Earlier this year, I joined the Victory Camera team as the communications manager. There was just one small hitch: I had never shot analog film. Like ever, ever.
Here's the thing about film: if you started your film journey a while ago (or yours never ended), you might forget that shooting film the first time is terrifying. Sure, I had shot digital before, but analog is a different beast. You have your eyes, maybe a light meter, and your intuition. You have 36 (ish) chances to take some decent photos, after which you send them off to get developed and pray that some of them come back somewhat usable. I had so many questions when I started: How do you know how it's going to look? What happens if they turn out bad? And most importantly: how do I turn negatives into a clout-chasing Instagram post my parents will fawn over?
Instagram notwithstanding, Josh sent me out with a Nikon FM, a 50mm kit lens, and a roll of Kodak Tri-X. These three ended up being instrumental to my (relative) success. The Nikon FM and I ended up vibing together so well that it became the first to join my analog arsenal a few weeks later.

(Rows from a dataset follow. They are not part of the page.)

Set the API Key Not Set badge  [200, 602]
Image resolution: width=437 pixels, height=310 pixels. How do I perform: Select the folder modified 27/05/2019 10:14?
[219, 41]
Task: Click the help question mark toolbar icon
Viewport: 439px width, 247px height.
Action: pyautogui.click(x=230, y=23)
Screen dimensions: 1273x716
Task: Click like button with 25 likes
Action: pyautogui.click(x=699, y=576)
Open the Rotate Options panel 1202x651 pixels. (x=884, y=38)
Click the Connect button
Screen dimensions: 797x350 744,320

Tri-X taught me an important lesson in trusting your stock. It waxed and waned between grainy and crystal clear, light and dark in a way that I'm still enamored with. I'm finding that film (especially black and white) really wants to be experimented with. I'm still bewildered that the same stock and lenscould produce such different looks from negative to negative.

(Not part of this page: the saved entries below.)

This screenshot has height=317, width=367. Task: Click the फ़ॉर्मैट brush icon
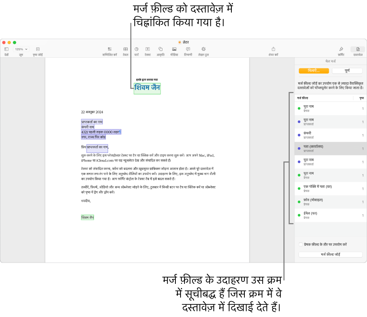[341, 49]
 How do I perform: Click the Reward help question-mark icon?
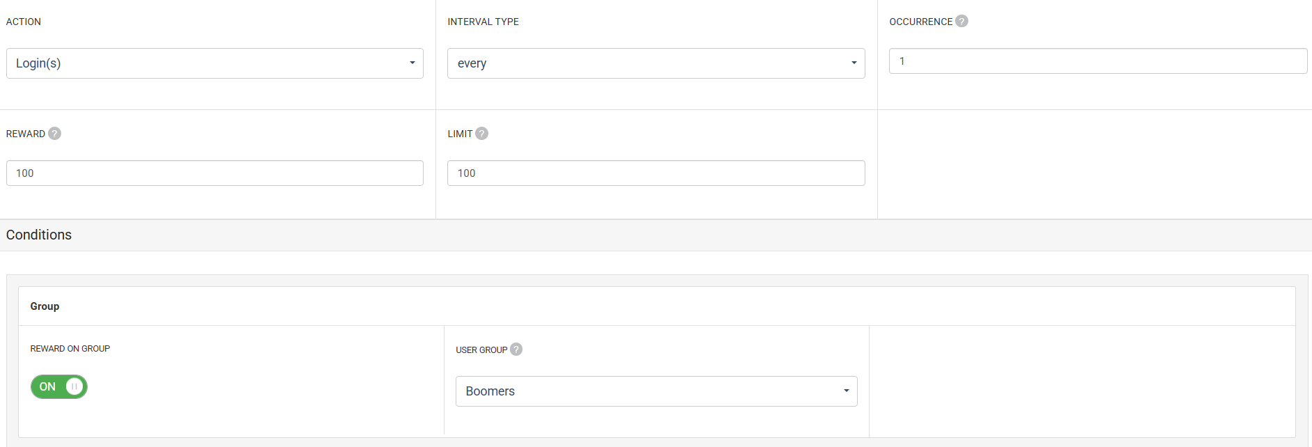pyautogui.click(x=54, y=134)
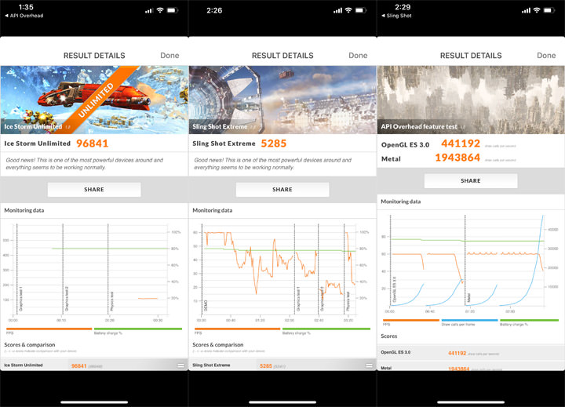
Task: Share the Ice Storm Unlimited result
Action: tap(94, 189)
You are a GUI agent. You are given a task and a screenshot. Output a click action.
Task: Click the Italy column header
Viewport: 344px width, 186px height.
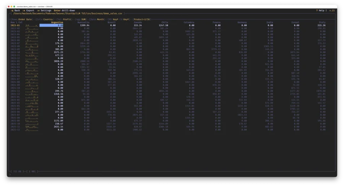[x=321, y=22]
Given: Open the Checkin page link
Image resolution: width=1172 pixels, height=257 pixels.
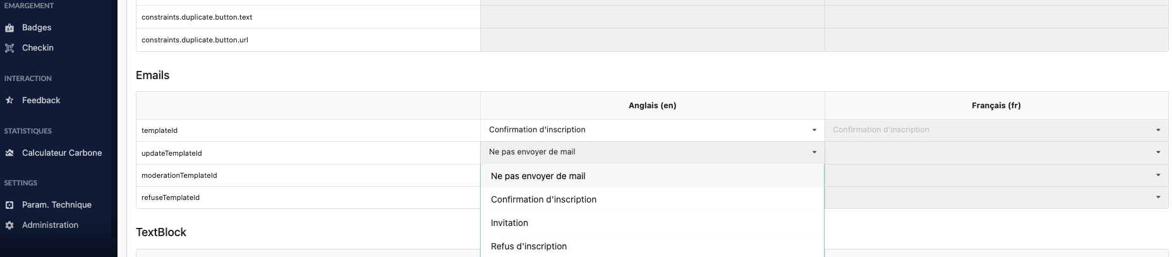Looking at the screenshot, I should [38, 48].
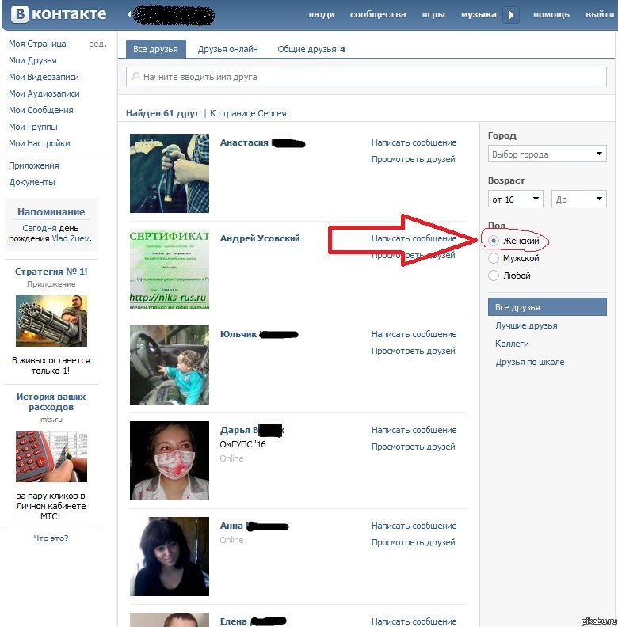Switch to the Друзья онлайн tab

(x=227, y=49)
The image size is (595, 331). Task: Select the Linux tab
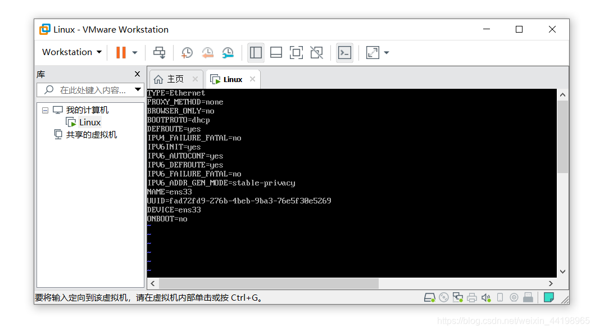pos(232,79)
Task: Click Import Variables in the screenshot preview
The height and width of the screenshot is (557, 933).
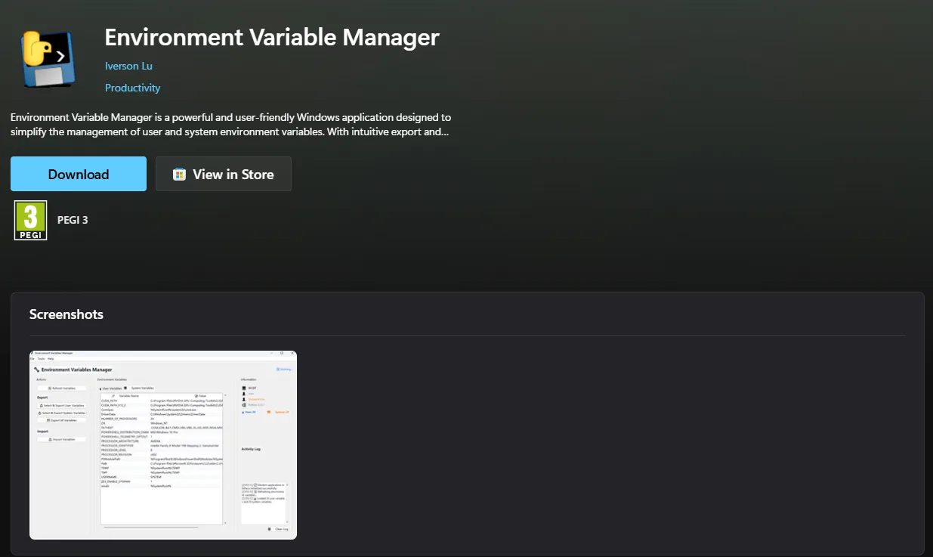Action: 62,439
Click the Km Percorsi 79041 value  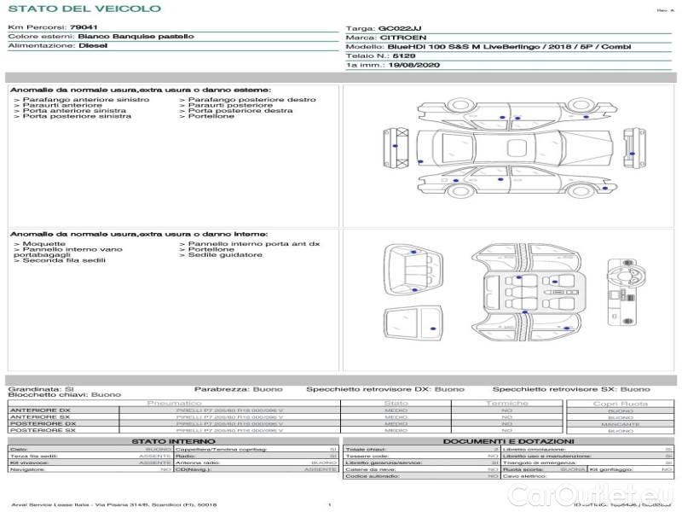83,28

My boyfriend and I excitedly headed over to Cheesman Park to try everything out. This ended up being a blessing in disguise, because this gave us lots of different lighting opportunities. I was certain I would mess this part up. I learned after getting my negatives back that film can handle light - a lot of it. Even my overexposed negatives came out with a dreamy quality I really liked.
Roll your eyes all you want, but there are some good life lessons in shooting 35mm. For one, I found most subjects are worthy of having their picture taken. I had a few shots I was looking forward to, but I was blown away by how many of them turned out better than I expected.
This shot is a great example. I completely forgot I ever took a photo of this bush, and I definitely expected it to come out pretty mundane. To my surprise, it’s one of the very best from the roll!
For another, shooting film is a big practice in acceptance. I found myself worrying from time to time that a shot I was excited about would come out poorly. I’m used to the digital mentality of taking a million shots, knowing statistically one of them has to come out okay. Film encourages you to be way more thoughtful about your subject and settings. After a while, I became much more trusting of my eyes and good ol’ F/8. Most of all, film teaches you to accept failure. For the most part, you’ll never be able to recreate the lighting, the pose, or most other factors exactly the way it was, and that’s okay. Every bad negative is a learning experience, and accepting that means there are better photos in your future.